Switch "computer-use agent" to "desktop agent" throughout the entries below and write them all out again with nothing else changed.

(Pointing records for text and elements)
^^^^^^^^
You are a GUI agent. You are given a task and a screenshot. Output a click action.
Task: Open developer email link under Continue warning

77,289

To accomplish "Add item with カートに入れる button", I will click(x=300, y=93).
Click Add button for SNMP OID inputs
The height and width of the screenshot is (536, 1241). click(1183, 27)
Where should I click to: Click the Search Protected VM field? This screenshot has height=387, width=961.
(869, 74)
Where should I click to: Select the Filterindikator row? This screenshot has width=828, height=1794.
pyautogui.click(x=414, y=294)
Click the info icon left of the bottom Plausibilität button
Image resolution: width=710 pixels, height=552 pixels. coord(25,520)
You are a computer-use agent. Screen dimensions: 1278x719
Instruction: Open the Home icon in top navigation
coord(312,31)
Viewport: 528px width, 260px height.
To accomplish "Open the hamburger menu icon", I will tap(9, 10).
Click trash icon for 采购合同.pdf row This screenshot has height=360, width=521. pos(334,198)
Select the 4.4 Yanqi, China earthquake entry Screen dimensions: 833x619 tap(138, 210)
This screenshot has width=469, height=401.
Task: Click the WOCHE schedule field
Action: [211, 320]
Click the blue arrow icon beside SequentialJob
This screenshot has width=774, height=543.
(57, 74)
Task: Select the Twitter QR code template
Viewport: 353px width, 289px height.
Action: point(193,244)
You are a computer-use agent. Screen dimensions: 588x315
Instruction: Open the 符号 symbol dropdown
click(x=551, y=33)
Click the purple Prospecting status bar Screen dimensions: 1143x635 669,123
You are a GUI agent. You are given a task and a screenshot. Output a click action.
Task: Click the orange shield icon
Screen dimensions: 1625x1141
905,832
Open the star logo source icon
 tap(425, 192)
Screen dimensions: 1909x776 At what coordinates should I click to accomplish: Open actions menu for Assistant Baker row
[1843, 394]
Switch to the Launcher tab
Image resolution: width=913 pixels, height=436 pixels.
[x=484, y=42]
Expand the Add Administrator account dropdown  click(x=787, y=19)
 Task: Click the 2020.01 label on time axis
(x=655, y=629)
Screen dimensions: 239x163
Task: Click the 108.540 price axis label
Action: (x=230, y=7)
^^^^^^^^
- _Result of the exercise_:
You are a GUI agent. You are given a task and a screenshot. Output a click action.
Task: Open developer email link under Continue warning

77,289

To accomplish "Add item with カートに入れる button", I will click(x=300, y=93).
Click Add button for SNMP OID inputs
The height and width of the screenshot is (536, 1241). click(1183, 27)
Where should I click to: Click the Search Protected VM field? This screenshot has height=387, width=961.
(869, 74)
Where should I click to: Select the Filterindikator row? This screenshot has width=828, height=1794.
pyautogui.click(x=414, y=294)
Click the info icon left of the bottom Plausibilität button
Image resolution: width=710 pixels, height=552 pixels. coord(25,520)
You are a desktop agent. Screen dimensions: 1278x719
Instruction: Open the Home icon in top navigation
coord(312,31)
Viewport: 528px width, 260px height.
To accomplish "Open the hamburger menu icon", I will tap(9, 10).
Click trash icon for 采购合同.pdf row This screenshot has height=360, width=521. pos(334,198)
Select the 4.4 Yanqi, China earthquake entry Screen dimensions: 833x619 tap(138, 210)
This screenshot has width=469, height=401.
Task: Click the WOCHE schedule field
Action: [211, 320]
Click the blue arrow icon beside SequentialJob
This screenshot has width=774, height=543.
(57, 74)
Task: Select the Twitter QR code template
Viewport: 353px width, 289px height.
Action: point(193,244)
You are a desktop agent. Screen dimensions: 588x315
Instruction: Open the 符号 symbol dropdown
click(x=551, y=33)
Click the purple Prospecting status bar Screen dimensions: 1143x635 669,123
You are a GUI agent. You are given a task and a screenshot. Output a click action.
Task: Click the orange shield icon
Screen dimensions: 1625x1141
905,832
Open the star logo source icon
 tap(425, 192)
Screen dimensions: 1909x776 At what coordinates should I click to accomplish: Open actions menu for Assistant Baker row
[1843, 394]
Switch to the Launcher tab
Image resolution: width=913 pixels, height=436 pixels.
[x=484, y=42]
Expand the Add Administrator account dropdown  click(x=787, y=19)
 Task: Click the 2020.01 label on time axis
(x=655, y=629)
Screen dimensions: 239x163
Task: Click the 108.540 price axis label
Action: (x=230, y=7)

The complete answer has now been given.